Sōseki, laureato in letteratura inglese e grande lettore di Shakespeare, ha saputo coniugare il pensiero giapponese e la narrativa europea. In Kokoro si percepisce l’influenza del romanzo psicologico occidentale, ma il cuore della storia resta profondamente giapponese: un’indagine sull’etica individuale in un momento in cui il collettivo si sta frantumando.

Il risultato è un libro che parla all’uomo moderno di ogni latitudine: il conflitto tra le aspettative sociali e il desiderio di autenticità, il peso della memoria, il silenzio come scelta.
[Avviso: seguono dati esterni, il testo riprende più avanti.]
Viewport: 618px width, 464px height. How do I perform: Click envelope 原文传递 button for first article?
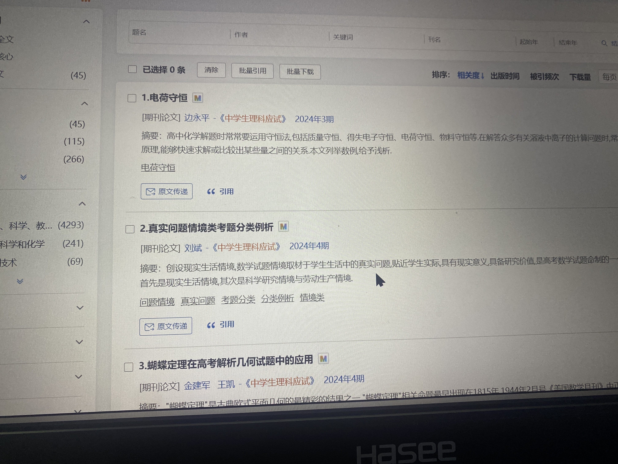coord(167,191)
Kokoro non è solo un classico, ma un testo che oggi,  in un mondo che ci invita costantemente a performare, a dichiarare, a mostrarsi, propone un’alternativa fatta di ascolto interiore, di ombre da abitare, di riflessioni profonde sul significato della fiducia e della responsabilità verso gli altri.
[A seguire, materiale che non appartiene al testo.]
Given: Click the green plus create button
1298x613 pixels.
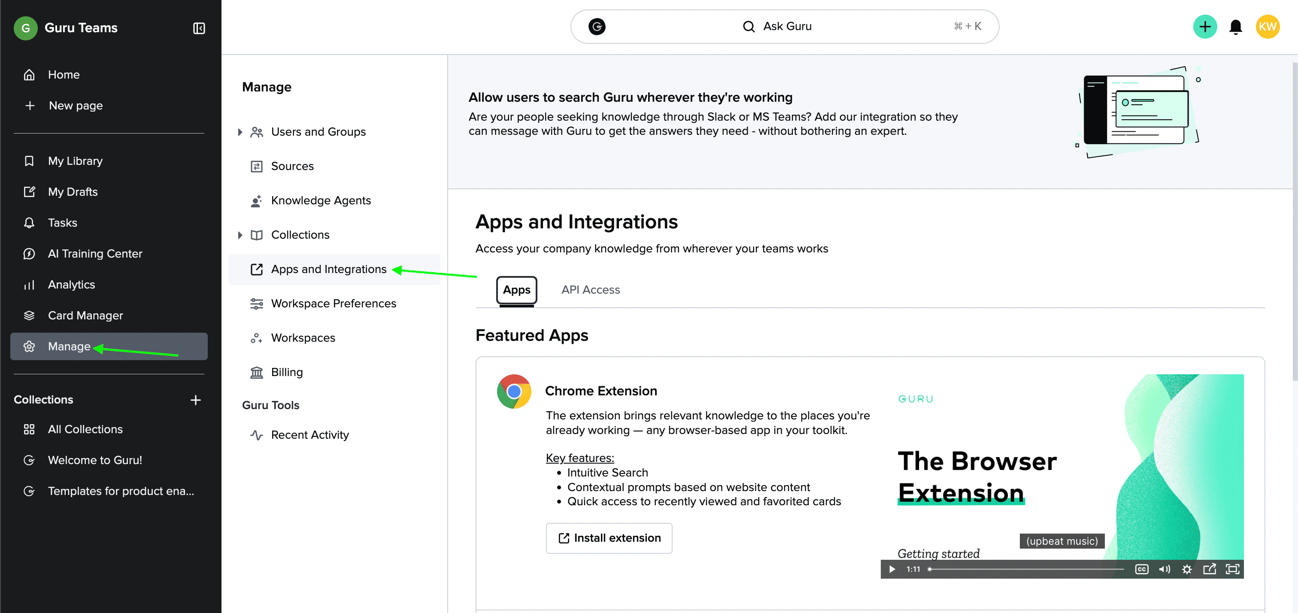Looking at the screenshot, I should click(1204, 27).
Questa edizione pubblicata da Luni Editrice, nella collana Arcipelago Giappone, si inserisce in un progetto editoriale raffinato che invita a esplorare la letteratura nipponica nella sua ricchezza e complessità. Un libro da leggere lentamente, con rispetto, lasciando che il suo silenzio parli.

 

I racconti del Vampiro di Somadeva

C’era una volta un re che portava un vampiro sulle spalle. Ogni notte, quel vampiro narrava una storia e, alla fine, poneva un enigma. Se il re avesse conosciuto la risposta e non l’avesse detta, la sua testa sarebbe esplosa. Se l’avesse pronunciata, il vampiro sarebbe volato via, e il viaggio avrebbe dovuto ricominciare.
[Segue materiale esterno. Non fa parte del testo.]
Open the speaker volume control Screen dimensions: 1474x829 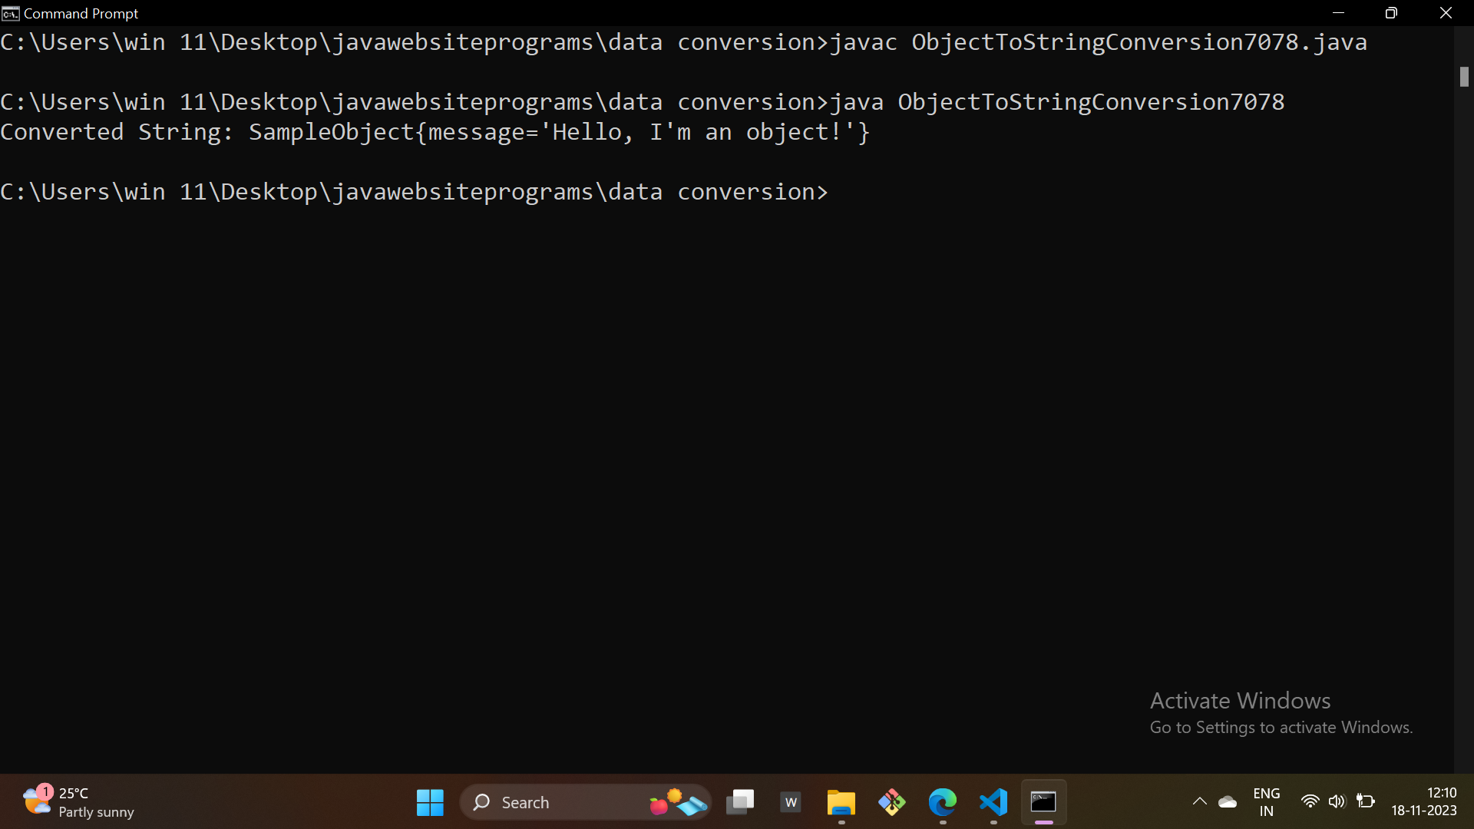point(1337,801)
No, non è il prologo di un fantasy gotico, ma l’ossatura di uno dei cicli narrativi più affascinanti e meno conosciuti della tradizione sanscrita: I racconti del Vampiro, noti anche come Vetālapañcaviṃśatikā, qui presentati in una versione elegante e accurata da Luni Editrice, con introduzione di Anna Pensante e a cura del celebre autore sanscrito Somadeva, vissuto nel Kashmir dell’XI secolo.

Questo libro è un labirinto narrativo: ogni racconto è una porta aperta sul meraviglioso, sull’inspiegabile, sull’ambiguità dell’animo umano. L’espediente cornice, un re che cerca di compiere un’impresa rituale portando con sé un essere soprannaturale, permette a Somadeva di orchestrare venticinque racconti che sono insieme parabole morali, enigmi filosofici, e fiabe popolate da re, demoni, maghi, cortigiane, asceti.

Non c’è solo intrattenimento: ogni storia è una sfida alla mente. I protagonisti si trovano di fronte a dilemmi etici, contraddizioni logiche, scelte impossibili, che il lettore è chiamato a risolvere insieme al re. Alcuni racconti hanno titoli folgoranti e quasi surreali – Come le teste del fratello e dell’amante furono invertite, Tre fratelli dall’eccessiva delicatezza – che già da soli bastano a evocare mondi favolosi e destabilizzanti.

Poco si sa della sua vita, ma il nome di Somadeva è associato a una delle più grandi opere della letteratura indiana: Kathāsaritsāgara, “L’oceano dei fiumi delle storie”. Uomo colto e fine conoscitore del pensiero religioso, era un brahmano vissuto durante il regno del sovrano kashmiro Ananta (XI secolo). I racconti del Vampiro sono spesso attribuiti a lui o connessi alla sua opera più ampia, in cui confluiscono elementi buddhisti, hindu e persino influenze persiane e greche, in un crogiolo culturale affascinante.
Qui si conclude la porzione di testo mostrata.